Just under three years since the Brexit referendum that irrevocably changed British politics, another election is set to take place later this month that could fundamentally impact the political landscape, again.

On May 23, British citizens and European and Commonwealth citizens resident in the UK will vote to select 73 candidates for the European Parliament; they will take up their seats in July for a five-year term.

It is a unique election in many ways: Even as late as April, this was the election that was never meant to happen in the UK, and some continue to hope that the MEPs elected may never have to take up their seats. Even after the delay of Brexit till October 31, post repeated failures by the UK government to get parliamentary backing, some retain the distant hope that Britain could still leave the EU before the end of June.
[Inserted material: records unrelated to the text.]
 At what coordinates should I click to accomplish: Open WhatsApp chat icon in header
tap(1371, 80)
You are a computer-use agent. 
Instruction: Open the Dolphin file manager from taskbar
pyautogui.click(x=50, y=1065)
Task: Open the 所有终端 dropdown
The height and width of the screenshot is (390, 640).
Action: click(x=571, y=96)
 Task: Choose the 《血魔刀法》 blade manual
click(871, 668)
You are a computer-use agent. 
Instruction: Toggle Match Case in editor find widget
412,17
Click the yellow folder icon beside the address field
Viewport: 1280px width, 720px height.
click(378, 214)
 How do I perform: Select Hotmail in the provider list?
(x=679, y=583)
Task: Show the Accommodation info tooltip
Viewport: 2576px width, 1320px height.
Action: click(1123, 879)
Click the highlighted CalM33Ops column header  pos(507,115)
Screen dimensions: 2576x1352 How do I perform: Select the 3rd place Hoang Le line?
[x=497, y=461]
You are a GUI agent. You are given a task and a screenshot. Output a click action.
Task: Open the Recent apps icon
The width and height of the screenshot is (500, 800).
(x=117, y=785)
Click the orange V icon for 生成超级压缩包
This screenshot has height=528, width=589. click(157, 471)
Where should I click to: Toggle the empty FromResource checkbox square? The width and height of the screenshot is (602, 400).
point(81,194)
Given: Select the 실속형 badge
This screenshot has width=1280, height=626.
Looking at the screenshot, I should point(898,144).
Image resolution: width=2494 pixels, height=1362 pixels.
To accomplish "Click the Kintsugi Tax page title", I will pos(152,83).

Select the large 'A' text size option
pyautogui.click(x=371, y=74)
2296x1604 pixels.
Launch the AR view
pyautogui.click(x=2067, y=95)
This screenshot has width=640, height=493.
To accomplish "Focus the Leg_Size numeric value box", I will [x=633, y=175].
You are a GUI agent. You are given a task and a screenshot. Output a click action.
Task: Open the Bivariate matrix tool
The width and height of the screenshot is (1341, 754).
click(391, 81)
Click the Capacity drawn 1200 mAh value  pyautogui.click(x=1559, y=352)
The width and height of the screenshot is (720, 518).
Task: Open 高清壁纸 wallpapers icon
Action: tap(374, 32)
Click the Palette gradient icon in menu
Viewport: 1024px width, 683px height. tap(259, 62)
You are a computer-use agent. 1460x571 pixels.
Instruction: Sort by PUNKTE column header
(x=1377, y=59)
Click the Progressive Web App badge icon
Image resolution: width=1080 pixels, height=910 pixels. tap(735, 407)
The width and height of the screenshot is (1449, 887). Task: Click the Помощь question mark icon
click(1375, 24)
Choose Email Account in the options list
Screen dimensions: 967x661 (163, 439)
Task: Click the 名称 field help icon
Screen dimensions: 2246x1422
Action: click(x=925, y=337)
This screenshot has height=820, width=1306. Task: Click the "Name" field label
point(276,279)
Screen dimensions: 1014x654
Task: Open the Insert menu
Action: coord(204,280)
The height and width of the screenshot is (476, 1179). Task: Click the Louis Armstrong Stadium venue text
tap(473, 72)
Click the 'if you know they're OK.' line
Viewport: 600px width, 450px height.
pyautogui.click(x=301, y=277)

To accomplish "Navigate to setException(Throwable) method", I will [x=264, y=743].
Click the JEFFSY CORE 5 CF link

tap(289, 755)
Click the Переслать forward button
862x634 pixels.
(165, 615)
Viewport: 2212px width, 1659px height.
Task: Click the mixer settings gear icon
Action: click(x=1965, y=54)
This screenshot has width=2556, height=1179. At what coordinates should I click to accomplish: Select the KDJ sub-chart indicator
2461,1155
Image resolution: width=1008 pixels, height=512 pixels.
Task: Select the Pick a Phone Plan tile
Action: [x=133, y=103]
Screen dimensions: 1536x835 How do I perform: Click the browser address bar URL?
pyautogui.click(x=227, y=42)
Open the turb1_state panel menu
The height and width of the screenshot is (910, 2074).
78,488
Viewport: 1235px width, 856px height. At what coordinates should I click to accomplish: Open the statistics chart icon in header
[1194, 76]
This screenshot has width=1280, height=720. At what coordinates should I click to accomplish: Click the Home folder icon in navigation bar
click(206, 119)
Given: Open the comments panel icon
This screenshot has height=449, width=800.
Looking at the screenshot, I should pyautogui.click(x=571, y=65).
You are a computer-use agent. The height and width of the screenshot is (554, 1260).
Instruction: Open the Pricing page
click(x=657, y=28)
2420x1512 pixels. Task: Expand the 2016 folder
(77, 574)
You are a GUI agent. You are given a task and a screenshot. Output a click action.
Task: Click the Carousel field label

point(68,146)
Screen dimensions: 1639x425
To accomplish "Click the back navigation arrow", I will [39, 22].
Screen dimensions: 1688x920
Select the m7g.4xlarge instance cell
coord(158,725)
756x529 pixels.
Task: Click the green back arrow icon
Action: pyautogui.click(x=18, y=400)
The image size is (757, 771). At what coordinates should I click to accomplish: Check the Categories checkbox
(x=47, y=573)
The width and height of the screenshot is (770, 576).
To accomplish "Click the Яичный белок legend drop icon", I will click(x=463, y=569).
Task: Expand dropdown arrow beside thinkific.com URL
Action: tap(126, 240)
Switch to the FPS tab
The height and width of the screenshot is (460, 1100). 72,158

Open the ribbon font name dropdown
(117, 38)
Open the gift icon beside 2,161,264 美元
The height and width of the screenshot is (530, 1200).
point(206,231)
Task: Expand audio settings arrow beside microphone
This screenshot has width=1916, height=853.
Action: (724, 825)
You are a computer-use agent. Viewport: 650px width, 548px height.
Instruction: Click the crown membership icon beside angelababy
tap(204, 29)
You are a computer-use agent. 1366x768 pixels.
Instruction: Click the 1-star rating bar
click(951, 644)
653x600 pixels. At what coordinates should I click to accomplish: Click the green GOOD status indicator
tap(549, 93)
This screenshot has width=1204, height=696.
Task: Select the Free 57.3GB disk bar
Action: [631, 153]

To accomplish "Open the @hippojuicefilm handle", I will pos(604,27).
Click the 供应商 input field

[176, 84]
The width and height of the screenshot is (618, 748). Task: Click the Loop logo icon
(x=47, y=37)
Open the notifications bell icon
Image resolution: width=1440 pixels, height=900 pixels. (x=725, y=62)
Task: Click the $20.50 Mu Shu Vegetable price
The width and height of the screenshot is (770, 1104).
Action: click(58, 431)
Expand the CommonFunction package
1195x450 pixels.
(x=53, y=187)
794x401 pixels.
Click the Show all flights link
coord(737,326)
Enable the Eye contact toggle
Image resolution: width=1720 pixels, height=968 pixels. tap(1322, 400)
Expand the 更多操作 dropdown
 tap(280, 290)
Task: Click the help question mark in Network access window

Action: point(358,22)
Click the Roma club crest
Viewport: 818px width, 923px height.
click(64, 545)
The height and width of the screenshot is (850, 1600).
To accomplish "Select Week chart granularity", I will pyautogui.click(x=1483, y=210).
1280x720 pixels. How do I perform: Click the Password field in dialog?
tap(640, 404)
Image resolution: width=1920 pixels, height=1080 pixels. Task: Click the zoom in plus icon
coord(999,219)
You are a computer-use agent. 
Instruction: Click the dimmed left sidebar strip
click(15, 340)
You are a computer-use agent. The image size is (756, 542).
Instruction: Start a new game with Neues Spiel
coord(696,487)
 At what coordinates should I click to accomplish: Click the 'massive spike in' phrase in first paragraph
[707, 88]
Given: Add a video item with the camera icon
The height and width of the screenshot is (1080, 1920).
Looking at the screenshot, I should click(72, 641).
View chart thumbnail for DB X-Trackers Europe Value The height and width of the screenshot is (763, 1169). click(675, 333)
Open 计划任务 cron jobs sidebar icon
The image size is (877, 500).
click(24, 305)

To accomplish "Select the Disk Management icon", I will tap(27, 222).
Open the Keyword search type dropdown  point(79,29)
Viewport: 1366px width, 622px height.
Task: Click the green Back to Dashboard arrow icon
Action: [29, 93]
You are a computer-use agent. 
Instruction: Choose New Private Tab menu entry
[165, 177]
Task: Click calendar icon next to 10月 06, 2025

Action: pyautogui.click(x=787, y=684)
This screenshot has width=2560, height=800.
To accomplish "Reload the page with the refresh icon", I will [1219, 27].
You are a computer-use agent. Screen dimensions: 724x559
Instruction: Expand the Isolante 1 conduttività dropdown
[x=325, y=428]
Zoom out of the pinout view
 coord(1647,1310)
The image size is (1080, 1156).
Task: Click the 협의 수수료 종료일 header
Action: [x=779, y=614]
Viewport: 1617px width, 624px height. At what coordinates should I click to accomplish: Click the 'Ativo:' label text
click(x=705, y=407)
Indeed, the Conservative Party has been running a particularly understated campaign, with voters across many parts of the country reporting that they had received no flyers at all from the party. Some leaflets were lambasted by some of its own MPs because they emphasised putting pressure on local MPs to support the Prime Minister’s Brexit deal. Priti Patel, a former Cabinet Minister who is critical of the withdrawal agreement as it stands, labelled the campaign “desperate” and “appalling” and an attempt to undermine Prime Minister Theresa May’s critics.

Grim warning

Enthusiasm in Britain for European Parliamentary elections has traditionally not run high: In 2014, the turnout in the UK was just 36 per cent. However, with public feeling on Brexit high, it could be far higher this time round; around 49 per cent of respondents to a YouGov poll earlier this month said they were certain to vote, with only 13 per cent adamant that they would not.

However, it has not been good news for Britain’s main political parties, for whom recent local elections results have already sent a grim warning of public discontent. Both the Conservative and Labour party faced heavy losses in the May 2 elections in England and Northern Ireland, as smaller parties, including the Greens and Liberal Democrats, made gains, while the UK Independence Party (though suffering net losses overall) made some gains in areas that had voted heavily to leave.

A poll conducted by Opinium on behalf of The Observer newspaper this past weekend led to a new wave of panic among Britain’s main political parties as the Brexit Party — set up by former UK Independence Party head Nigel Farage — looked set to be the most popular, with 34 per cent support, followed by Labour (21 per cent), the Liberal Democrats (12 per cent) and the Conservatives (11 per cent). Change UK, a new political party — which is campaigning to remain in the EU and for a second referendum — set up by former Labour and Conservative MPs has so far failed to make the headway it had hoped, commanding just 4 per cent support, putting it neck-and-neck with UKIP.

“The first and most obvious takeaway is that the Brexit Party will do pretty well in terms of seats but the ‘Remain’ parties may do well in terms of vote share,” says Anand Menon, Director of UK in a Changing Europe, who argues that the splintered nature of the ‘Remain’ parties — Change UK, the Liberal Democrats, the Greens and the Scottish National Party — could enhance their ability to reach a diverse range of supporters of remaining in the EU. “By contrast where does a supporter of Brexit who doesn’t like Nigel Farage go?,” he said.

Bigger question

The elections — beyond their impact on the functioning of the EU and its legislature — are already having significant impact domestically, and the likely poor performance of the Conservative Party is adding pressure on May to step down.

Last week, Graham Brady, chair of the influential Conservative backbench 1922 committee, told BBC that they expected the Prime Minister to set a date for her departure this week. May, while pledging to step down ahead of the next phase of Brexit negotiations, is yet to name a date.

The expectations of the election have also piled pressure on the Labour Party around its stance on Brexit, whether it should demand a public confirmatory vote no matter what the deal agreed with the government is. Some within the party believe that should the government concede to some of its key demands — particularly around remaining in a customs union with the EU — a confirmatory vote or a second referendum would not be necessary. But others are adamant that it must be the feature of any deal.

In an interview with The Guardian , Labour’s shadow minister on Brexit, Keir Starmer, insisted that any deal had to include a confirmatory vote, and urged those who were considering voting for Remain supporting parties such as the Greens, Liberal Democrats and Change UK, to support Labour, insisting it was the only party capable of delivering on a second referendum.

The bigger question will be how the EU parliamentary elections translate into national politics and future general elections. Menon is cautious about extrapolating, given the very specific nature of the vote.

“We are aware that there is a de-alignment in politics. People are no longer committed to parties to the extent they were and are more willing to lend their votes to another party in specific circumstances… These elections are about Europe and we were not meant to be having them.”